Write out, unchanged, the stretch of lines from the one containing "You are a computer-use agent. Viewport: 1206px" through the last line below.
[START OF Stored records]
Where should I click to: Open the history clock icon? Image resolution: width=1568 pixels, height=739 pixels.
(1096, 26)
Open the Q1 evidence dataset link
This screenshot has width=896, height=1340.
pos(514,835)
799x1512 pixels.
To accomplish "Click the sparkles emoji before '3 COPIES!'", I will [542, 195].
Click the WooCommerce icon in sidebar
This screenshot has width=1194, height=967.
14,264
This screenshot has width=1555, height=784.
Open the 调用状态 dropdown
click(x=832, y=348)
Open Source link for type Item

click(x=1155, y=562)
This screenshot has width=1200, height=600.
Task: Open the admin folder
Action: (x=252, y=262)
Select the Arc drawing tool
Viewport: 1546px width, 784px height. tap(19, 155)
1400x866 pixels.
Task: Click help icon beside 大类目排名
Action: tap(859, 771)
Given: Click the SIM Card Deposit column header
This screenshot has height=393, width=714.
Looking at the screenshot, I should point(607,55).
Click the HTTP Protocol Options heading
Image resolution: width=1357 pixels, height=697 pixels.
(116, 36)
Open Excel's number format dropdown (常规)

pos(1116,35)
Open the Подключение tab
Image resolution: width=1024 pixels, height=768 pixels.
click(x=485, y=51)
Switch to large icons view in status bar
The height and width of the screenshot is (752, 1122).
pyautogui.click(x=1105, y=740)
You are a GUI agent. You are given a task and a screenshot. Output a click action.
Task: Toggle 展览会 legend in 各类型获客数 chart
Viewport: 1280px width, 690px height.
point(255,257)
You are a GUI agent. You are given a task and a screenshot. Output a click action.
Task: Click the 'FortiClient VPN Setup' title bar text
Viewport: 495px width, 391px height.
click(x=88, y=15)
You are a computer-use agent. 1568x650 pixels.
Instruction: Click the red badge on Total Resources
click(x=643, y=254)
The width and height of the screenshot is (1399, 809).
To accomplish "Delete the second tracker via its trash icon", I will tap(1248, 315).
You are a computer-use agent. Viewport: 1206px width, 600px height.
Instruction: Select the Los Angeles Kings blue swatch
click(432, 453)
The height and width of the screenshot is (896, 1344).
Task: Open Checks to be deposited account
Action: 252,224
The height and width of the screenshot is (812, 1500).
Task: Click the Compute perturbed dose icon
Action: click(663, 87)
[END OF Stored records]
Response to the task >>
You are a computer-use agent. Viewport: 1206px width, 600px height.
Instruction: Select the Los Angeles Kings blue swatch
click(432, 453)
The height and width of the screenshot is (896, 1344).
Task: Open Checks to be deposited account
Action: 252,224
The height and width of the screenshot is (812, 1500).
Task: Click the Compute perturbed dose icon
Action: click(663, 87)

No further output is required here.